I agree the X-men have a villain problem. I liked how GM wrote Cassandra and I liked that the X-men were afraid of her. But stories have to progress (change) and move the characters forward. They wanted Jean to defeat Cassandra and to have Nova changed. In HCT we saw Cassandra on the side of the X-men so it was bound to happen. A lot of X-men villains either join the team or become allies. I agree it dilutes the rogues gallery for them but the X-men aren't standard superheroes and we often forget that. I think the editorial team forgets that as well. The X-men generally just has a philosophical difference with their enemies.

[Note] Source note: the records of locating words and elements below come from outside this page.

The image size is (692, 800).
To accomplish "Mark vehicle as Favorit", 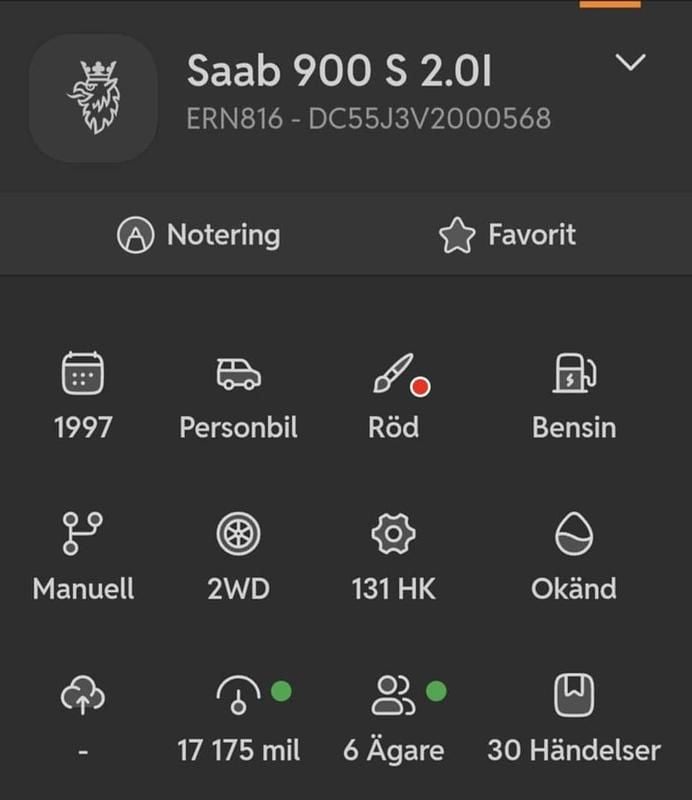I will [507, 235].
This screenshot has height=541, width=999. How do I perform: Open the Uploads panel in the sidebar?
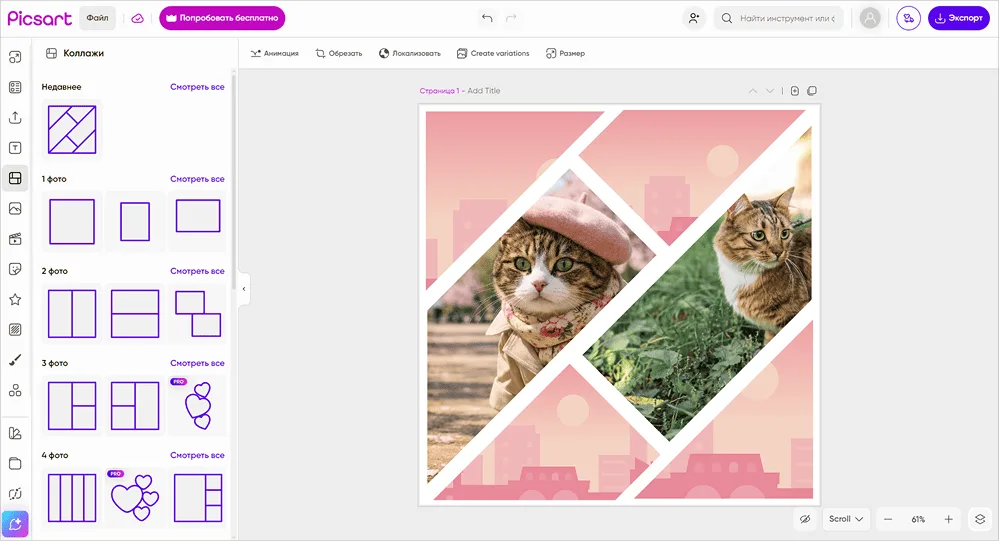click(15, 118)
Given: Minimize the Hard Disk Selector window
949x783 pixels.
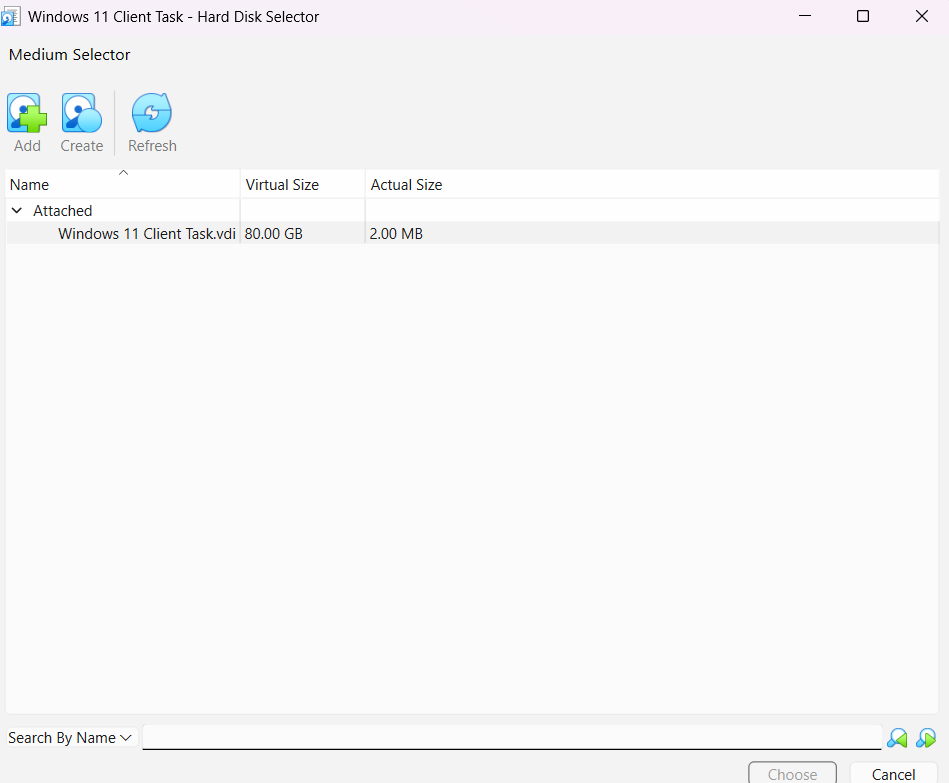Looking at the screenshot, I should 804,16.
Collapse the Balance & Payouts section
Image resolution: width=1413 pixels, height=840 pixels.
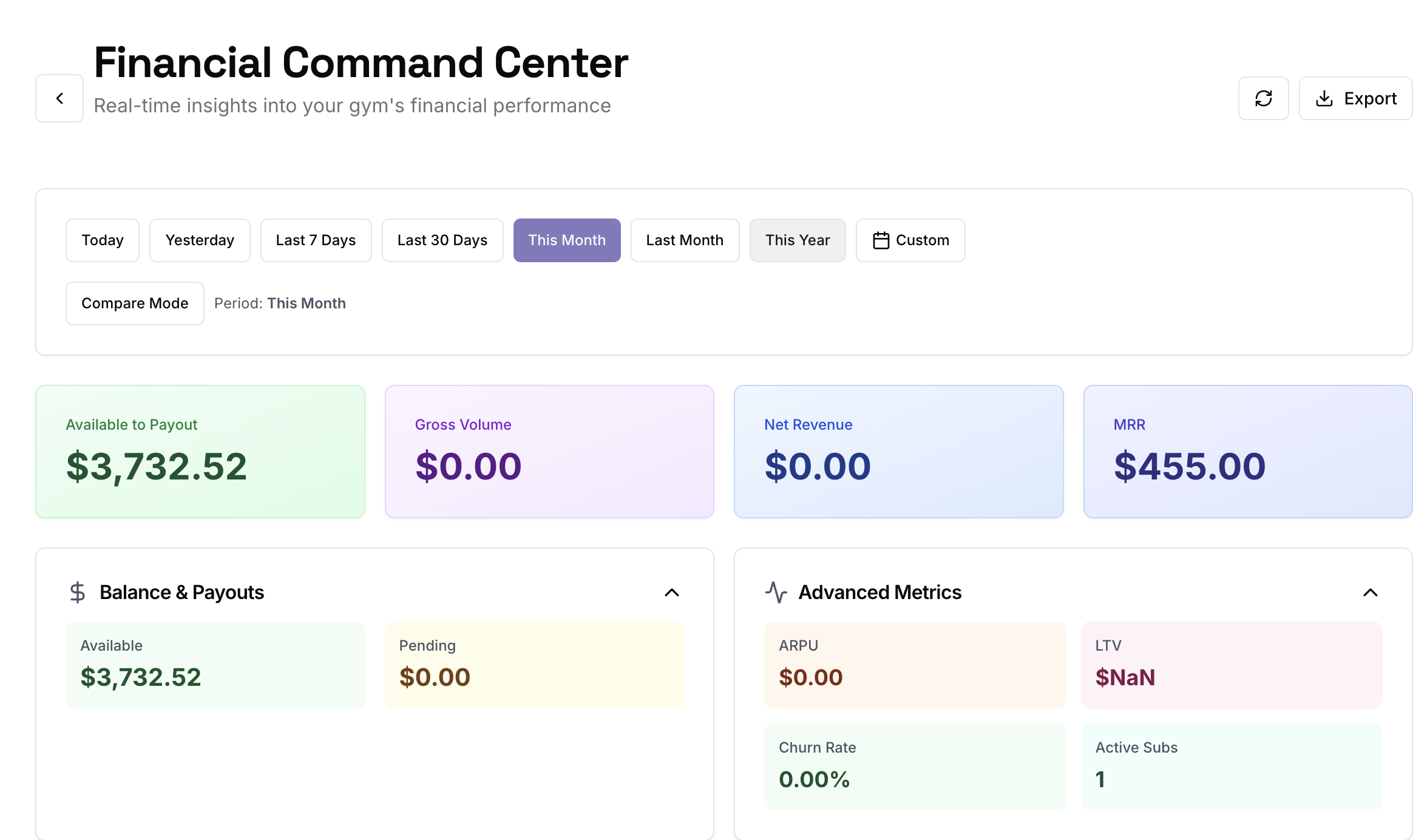pos(671,592)
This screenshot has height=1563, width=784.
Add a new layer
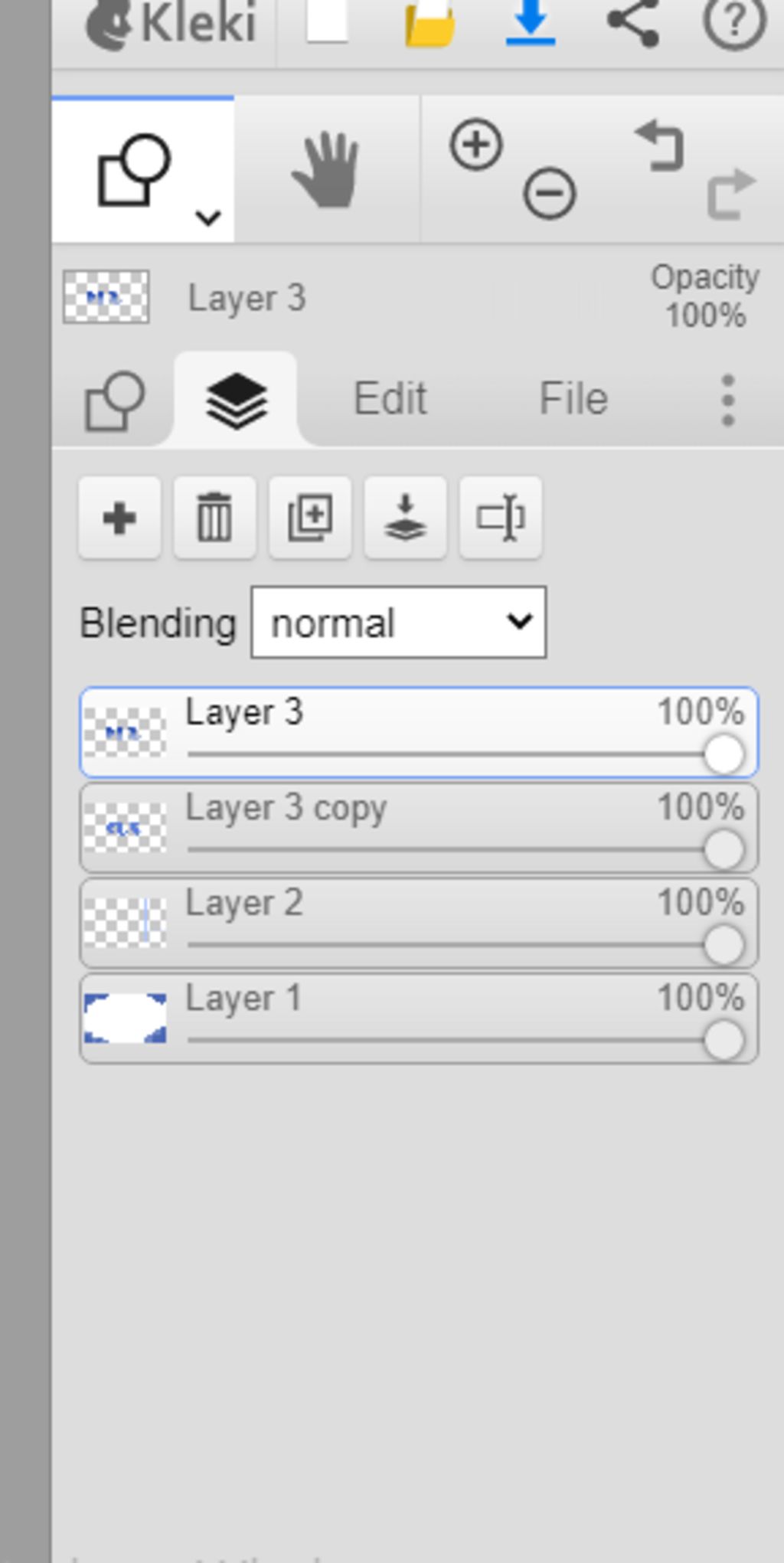pos(119,518)
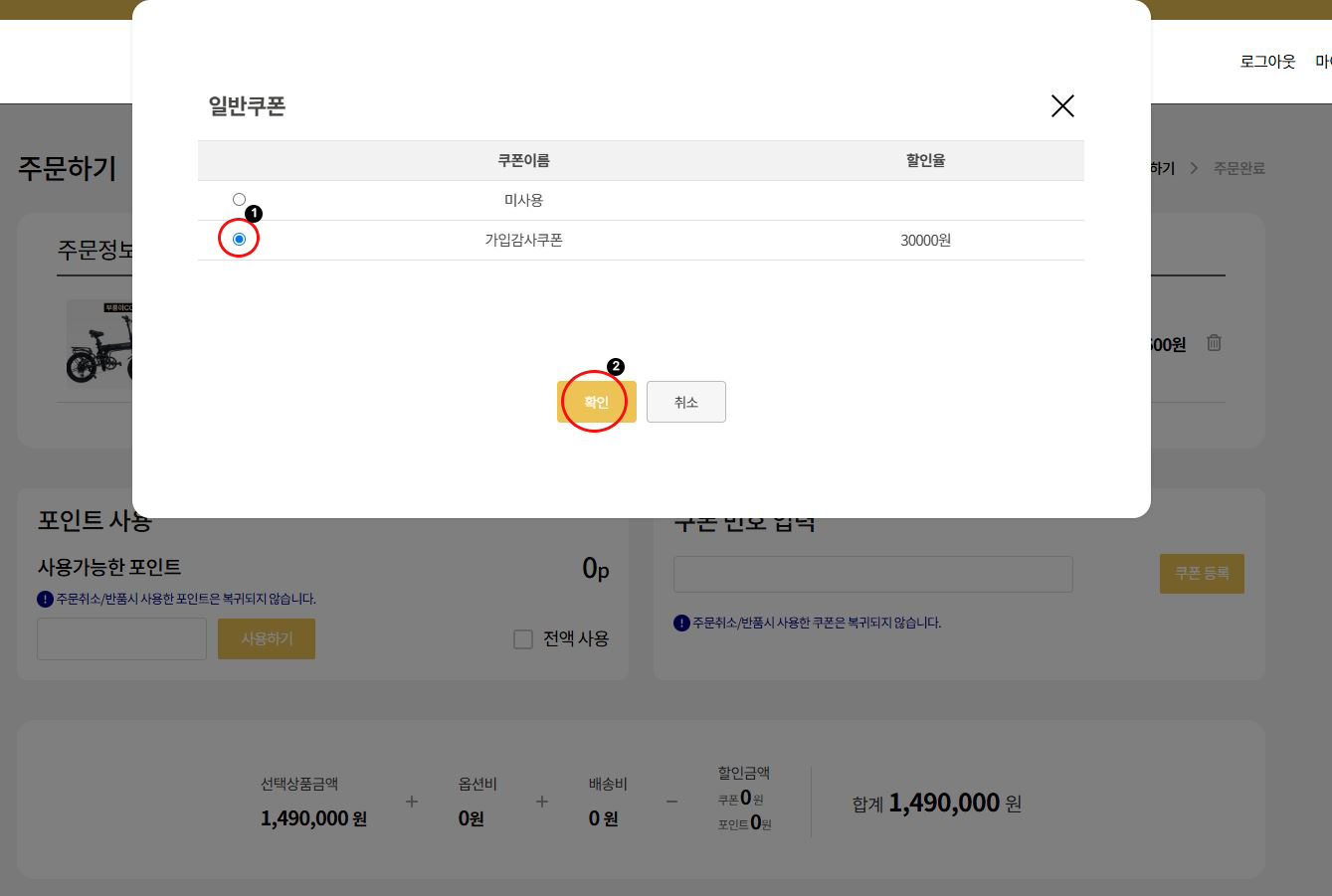
Task: Click the 쿠폰이름 column header
Action: [523, 160]
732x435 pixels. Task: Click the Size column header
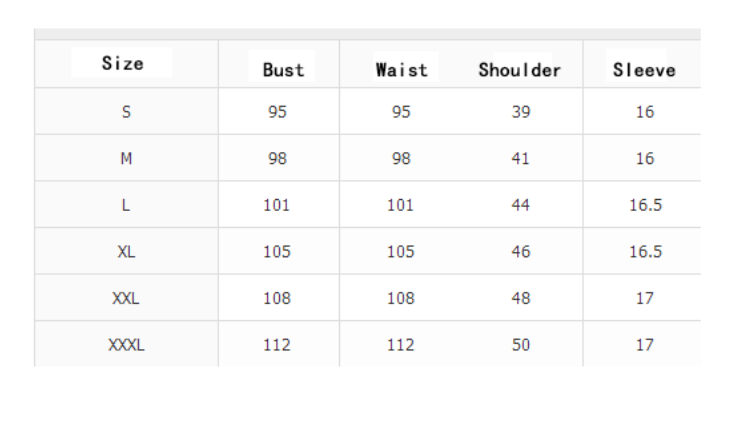click(123, 63)
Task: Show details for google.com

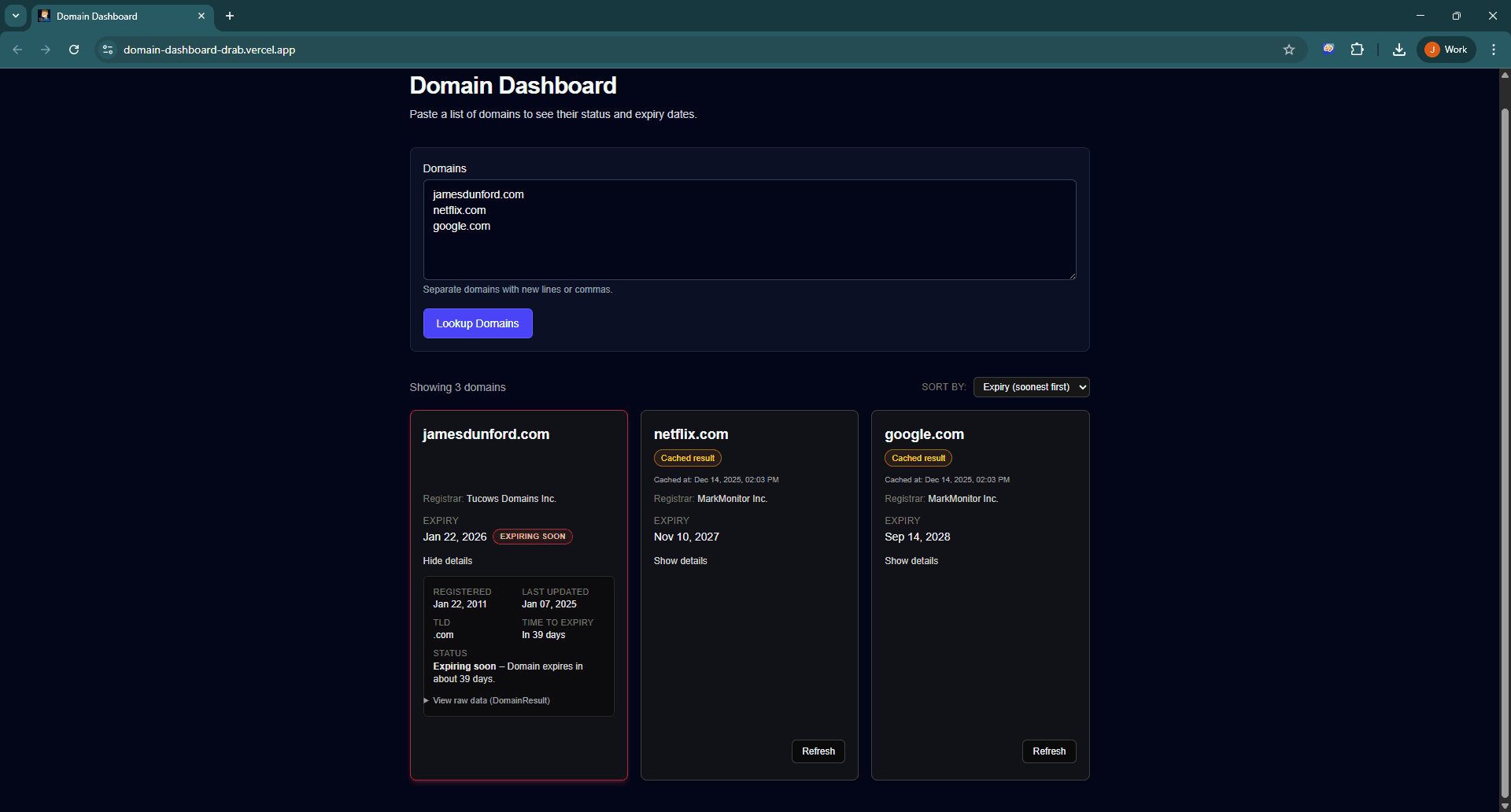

If they don't join the team, they usually suffer villain decay where they become parodies of what they used to be. Again, we have villains or organizations that started off dangerous, the demoted to jokes.
Omega Red
Hydra
Sabretooth
Possibly Nova
And in cases like this, joining the team is a promotion. I know many hated Invert Creed. But imo, given how much of a pussy he is as a villain, I though him becoming an anti-hero was a promotion. Least he could've gotten better developments that he sure as Hell doesn't get as a villain anymore.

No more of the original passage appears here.